Colin Sheppard

Colin Sheppard is Honorary Professorial Fellow at the University of Wollongong, Australia. Previously, he has been Senior Scientist in the Nanophysics Department at the Italian Institute of Technology, Genoa; Professor in the Departments of Bioengineering, Biological Sciences and Diagnostic Radiology at National University of Singapore; Professor of Physics at the University of Sydney; and University Lecturer in Engineering Science at the University of Oxford. He obtained his PhD degree from University of Cambridge.

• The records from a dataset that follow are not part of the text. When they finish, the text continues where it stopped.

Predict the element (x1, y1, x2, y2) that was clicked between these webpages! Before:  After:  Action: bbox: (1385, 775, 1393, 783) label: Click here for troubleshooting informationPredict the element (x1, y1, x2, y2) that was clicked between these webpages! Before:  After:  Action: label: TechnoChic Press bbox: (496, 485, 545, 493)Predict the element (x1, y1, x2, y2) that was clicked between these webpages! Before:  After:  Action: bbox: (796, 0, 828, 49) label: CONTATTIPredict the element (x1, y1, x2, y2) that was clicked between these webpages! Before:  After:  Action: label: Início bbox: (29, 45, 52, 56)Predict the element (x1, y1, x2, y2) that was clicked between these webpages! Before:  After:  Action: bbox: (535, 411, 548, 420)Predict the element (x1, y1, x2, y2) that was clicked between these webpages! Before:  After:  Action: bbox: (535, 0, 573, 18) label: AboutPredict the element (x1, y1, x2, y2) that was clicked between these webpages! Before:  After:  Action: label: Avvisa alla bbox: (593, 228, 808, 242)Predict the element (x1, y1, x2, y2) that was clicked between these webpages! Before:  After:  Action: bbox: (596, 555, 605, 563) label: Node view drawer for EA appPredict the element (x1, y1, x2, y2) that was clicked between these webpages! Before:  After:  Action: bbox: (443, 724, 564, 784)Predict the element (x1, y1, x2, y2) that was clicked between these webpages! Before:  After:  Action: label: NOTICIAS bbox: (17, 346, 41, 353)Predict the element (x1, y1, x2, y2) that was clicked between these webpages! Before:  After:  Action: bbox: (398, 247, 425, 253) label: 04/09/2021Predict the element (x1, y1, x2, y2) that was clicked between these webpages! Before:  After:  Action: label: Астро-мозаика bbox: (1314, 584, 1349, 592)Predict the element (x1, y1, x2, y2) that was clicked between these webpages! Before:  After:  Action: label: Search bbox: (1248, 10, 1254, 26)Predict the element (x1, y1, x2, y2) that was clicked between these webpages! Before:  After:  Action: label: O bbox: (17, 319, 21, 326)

He has held visiting positions at many universities, including MIT, Stanford, UC-Berkeley, EPFL, TU-Delft, University of Jena, University of Erlangen, UNSW, Melbourne, UWA, Queensland, Tsinghua, Zhejiang and Tokyo. He developed an early laser microscope (1975), patented scanning microscopy using Bessel beams (1977), gave the first demonstration of scanning two-photon microscopy (SHG) (1977), proposed two-photon fluorescence and CARS microscopy (1978), launched the first commercial confocal microscope (1982), and developed the first confocal microscope with computer control and storage (1983). In 1988, he proposed scanning microscopy using a detector array with pixel reassignment, now known as image scanning microscopy.
Keynote Abstract
Fundamental resolution limits in lithography and inspection
The classical fundamental limit to resolution in optical lithography and optical mask and wafer inspection is set by diffraction. The background to this fundamental limit is reviewed. Within this framework, solid immersion lenses, the proximity effect, phase-shifting masks, superoscillations, and the exploitation of partial coherence and nonlinearity are all approaches to improve upon the simple classical limit. Nowadays, it is usually regarded that it is not resolution itself that is limited, but the information capacity of the optical system. This means that resolution can be improved by trading off some other factor. Recent approaches to superresolution in microscopy may have applications in both optical lithography and optical inspection.